わたしは何日も前から梁井先輩と花火大会に行くのを楽しみにしていたのに。こんな日も、梁井先輩の世界はみなみ先輩で回っている。
耳に蘇ってくるのは「花火楽しんで」という、みなみ先輩の無神経な言葉。悪気はないとわかっているけど、だからこそ、みなみ先輩の言葉は残酷だ。
梁井先輩が見ているのは今日もみなみ先輩なのに。花火なんて、楽しめるはずがない。
「おれたちも行く?」
みなみ先輩の姿が完全に見えなくなってから、梁井先輩がわたしを振り返る。ようやく目が合った彼の表情は、みなみ先輩を見つめていたときとは違って少し気怠げだ。
もちろん、わたしの浴衣へのコメントはない。お世辞の言葉も出ないくらい、わたしの浴衣なんて、彼の目には映っていない。
帰りたい――。瞬間的に思ったけど、梁井先輩はもう歩き始めている。
わたしから誘っておいて、やっぱり帰りたいなんて言えないか。思わず溢れそうになるため息を飲み込むと、重たすぎる一歩を前に進めて梁井先輩を追いかける。
一緒に歩くとき、わたしはいつも彼女の特権を利用して遠慮なく梁井先輩の横に並ぶ。だけど、今日はなんだか気が引けた。さっきまで浴衣姿のみなみ先輩が立っていた場所に、平然と立つ自信がない。

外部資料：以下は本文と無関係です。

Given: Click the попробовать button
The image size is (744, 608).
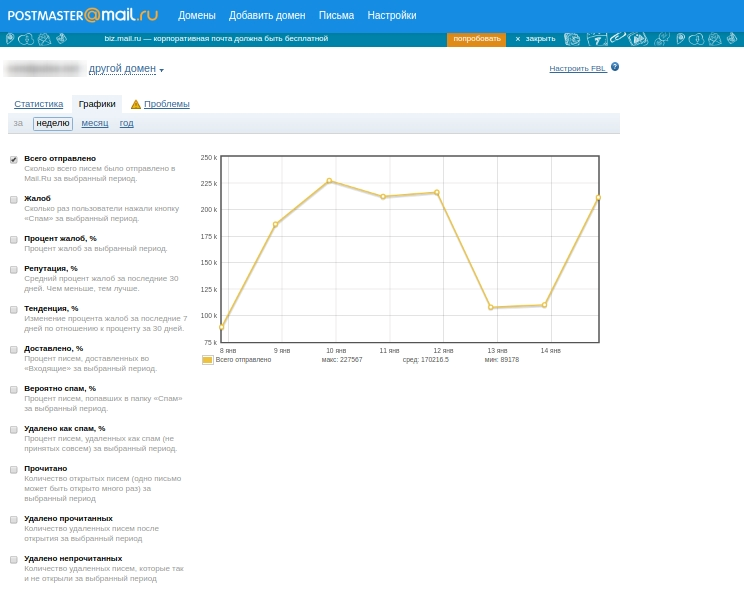Looking at the screenshot, I should [476, 39].
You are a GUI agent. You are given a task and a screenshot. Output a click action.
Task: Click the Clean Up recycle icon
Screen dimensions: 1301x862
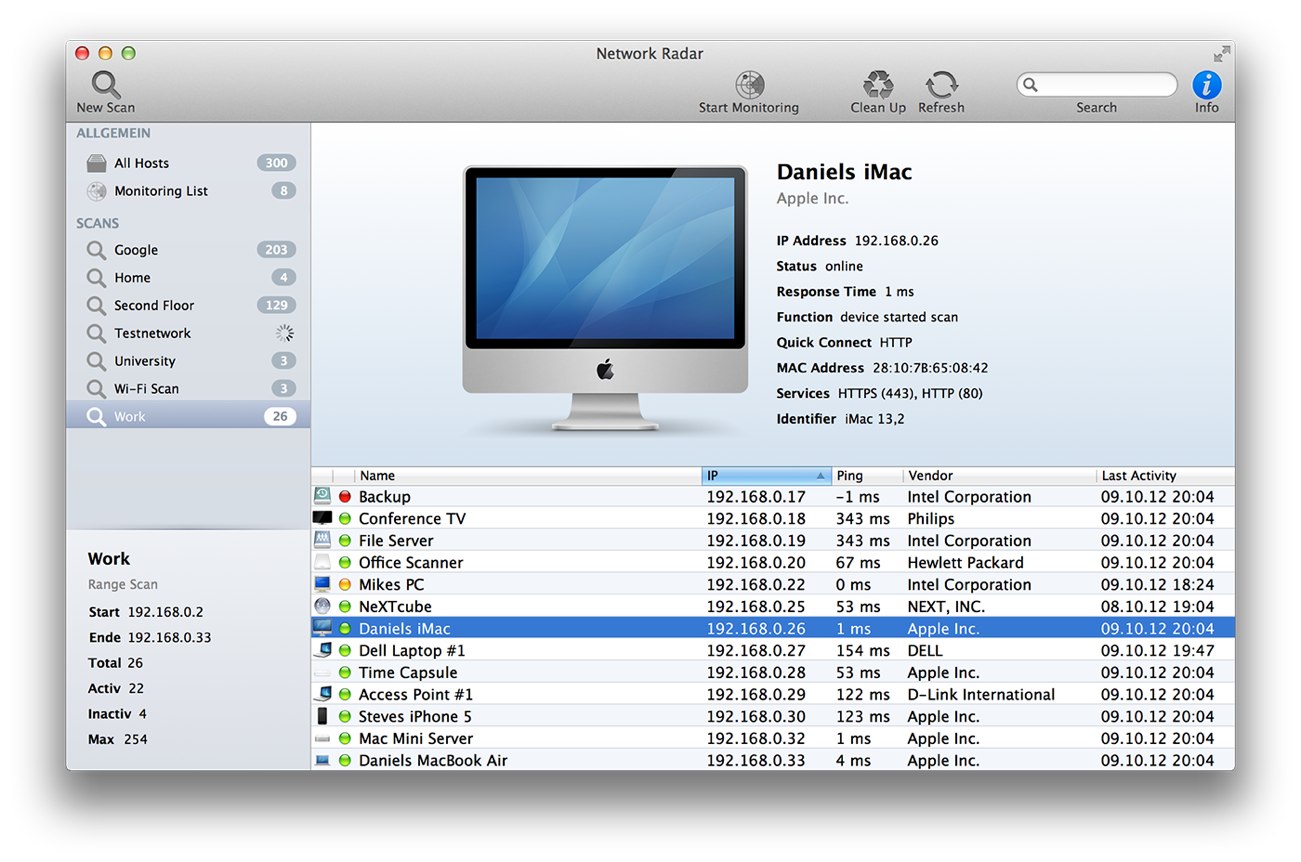(878, 84)
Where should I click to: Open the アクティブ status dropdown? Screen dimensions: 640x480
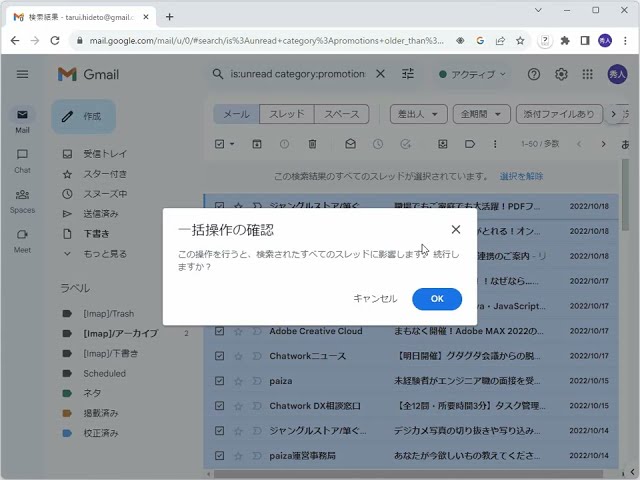(472, 74)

隣を避けて梁井先輩の斜め後ろに並ぶと、肩越しに振り返った彼と目が合う。一瞬不審げに眉根を寄せた梁井先輩だったけど、すぐに興味なさそうにわたしからふいっと顔をそらしてしまう。
梁井先輩の冷たい対応には慣れている。だから、今さら傷付かない。顔をそらされても嫌な顔をされても、鈍感なフリを装って梁井先輩に話しかけることができる。
だけど今日は、彼の背中に明るく声をかけることができなかった。
もう過ぎたことなのに、待ち合わせ場所に梁井先輩と一緒に現れたみなみ先輩のことを思い出したら息苦しくなってしまって。笑顔で明るく振る舞わなければと思えば思うほど、喉が詰まって言葉が出ない。
わたしが喋らなければ、よっぽどのことがない限り梁井先輩からは話しかけてこない。わたし達は、花火の見える河川敷を目指して無言で歩いた。